当院は、外科医の父が開業し、長年にわたり診療していましたので、子どもの頃から働く父の姿を見ているうちに、自然と医師を志すようになりました。実は、思春期にほんの一時、別の道を頭がよぎったこともあったんです。でも、地域の人たちのために懸命に働き、患者さんから感謝されている父から学ぶことは多く、あらためて医師というのは人の役に立てる、やりがいのある仕事だと実感できたことで、小さな迷いも断ち切れました。
消化器内科を専攻したのは、もともと手先が器用でしたので、それを活かせるような科目に興味があったからですね。特に、消化器内視鏡の操作は集中力や高度な技術を求められますので、手技を磨き、専門知識を積み上げ、質の高い消化器内視鏡診療を追求したいと考えました。
五十川医院を継承されるまでのご経歴を教えてください。
新潟大学医学部を卒業後、同大学附属の新潟大学医歯学総合病院と、新潟こばり病院(現JA新潟厚生連新潟医療センター)で研修を受け、循環器や呼吸器、消化器、糖尿病・内分泌、腎臓・高血圧など内科全般について臨床経験を積みました。
その後、信楽園病院、新潟大学医歯学総合病院に勤務し、消化器内科医として胃・大腸内視鏡検査や、早期胃がん、早期大腸がんに対する内視鏡治療をはじめ、肝硬変、膵炎、胆石、胆嚢炎、潰瘍性大腸炎やクローン病といった炎症性大腸炎など、消化器疾患を幅広く診療し、研鑽を重ねました。
大学院にも進学されたそうですね。
はい。大学病院に勤務するかたわら新潟大学大学院に通い、悪性度の高い血液がんの遺伝子変異に関する研究に取り組み、学位を取得しました。大学院卒業後は、新潟医療センター消化器内科に8年ほど勤務した後、父の後を継いで現在に至ります。
地域の中核病院や大学病院などで高度医療に携わってきた五十川先生が貴院を継承されたのには、何かきっかけがあったのでしょうか?
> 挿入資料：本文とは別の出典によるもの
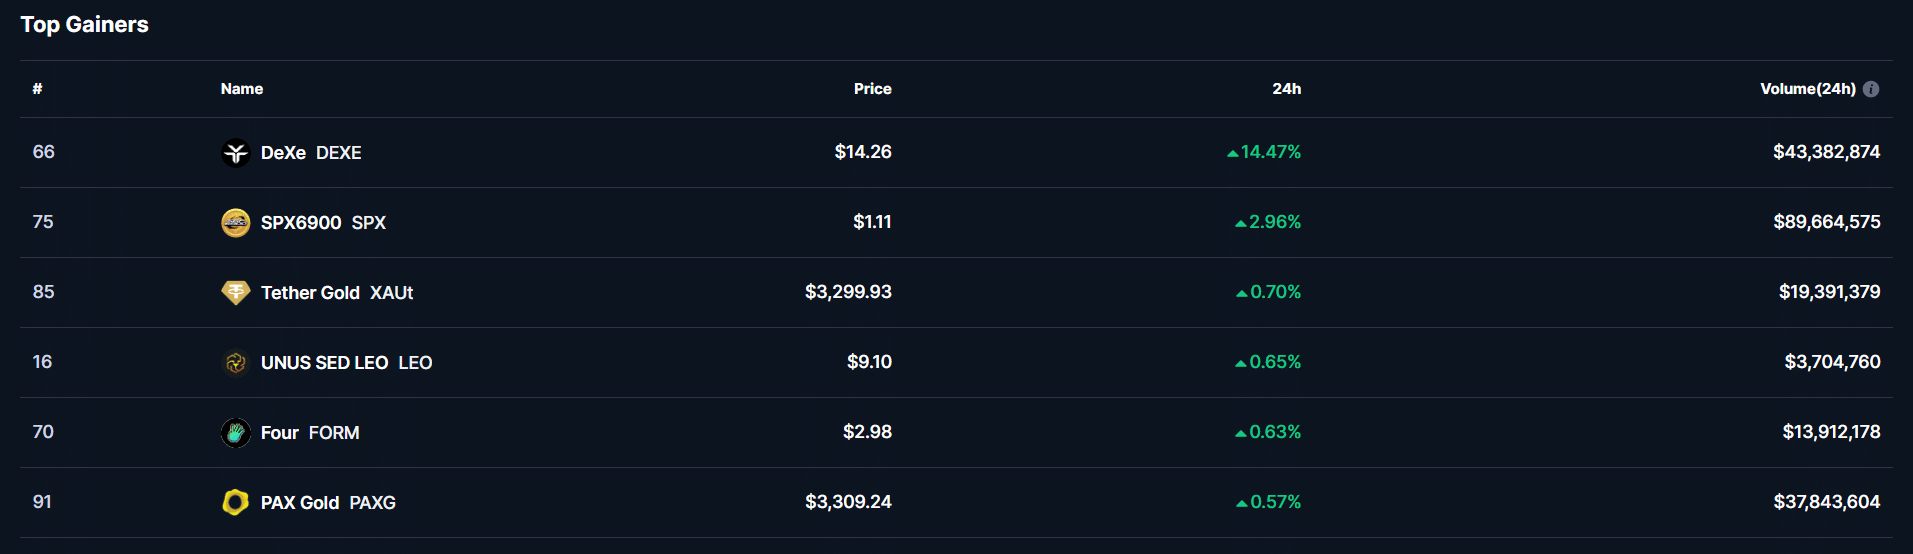This screenshot has width=1913, height=554.
Task: Click the Four FORM logo icon
Action: pos(235,433)
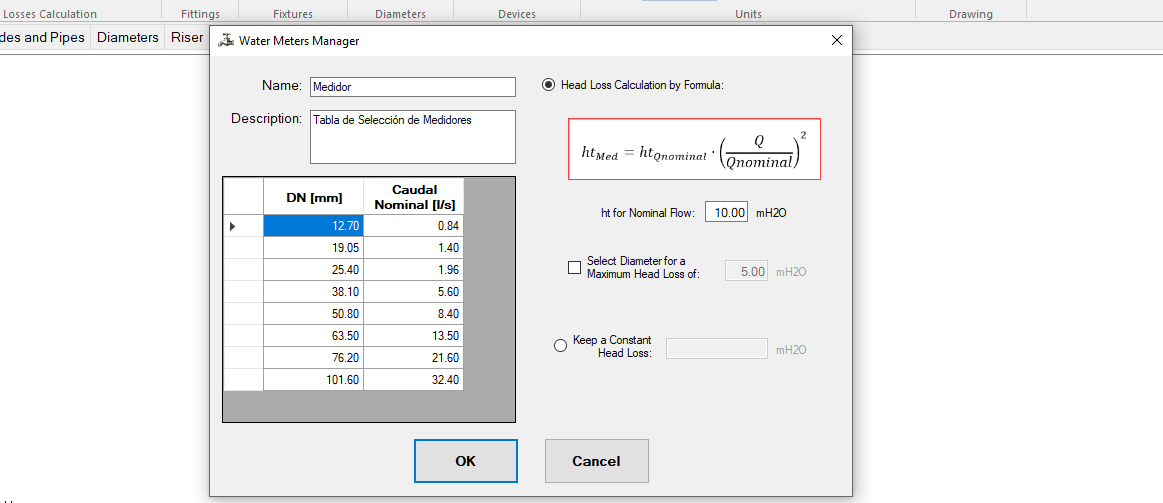This screenshot has width=1163, height=503.
Task: Edit the ht for Nominal Flow value
Action: [x=725, y=212]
父が高齢になったのが一番の理由です。高度医療の現場でさまざまな疾患を診療し、やりがいも感じていたのですが、いずれは後を継ごうと思っていました。当院を頼りに通院してくださる患者さんも多くいらっしゃいますし、地域医療に貢献する父を子どもの頃から見てきましたので、「そろそろ引退を考えたい」という父の意思を受け、2017年に医院を継承しました。
2024年4月に移転された経緯を教えてください。
令和6年能登半島地震で建物の一部が損壊してしまい、しばらく診療できない日々でしたが、4月から新たな場所で再開することになりました。移転先はもともと小児科医院があった跡地で、以前の場所から徒歩15分ほど、下坂井交差点の近くです。
移転にあたっては、家族や友人の助けも大きかったですが、患者さんにもご理解、ご協力をいただき、勇気づけられたことがたくさんありました。本当に感謝しております。今後は通常通り診療を行いますので、気軽にご来院いただければと思います。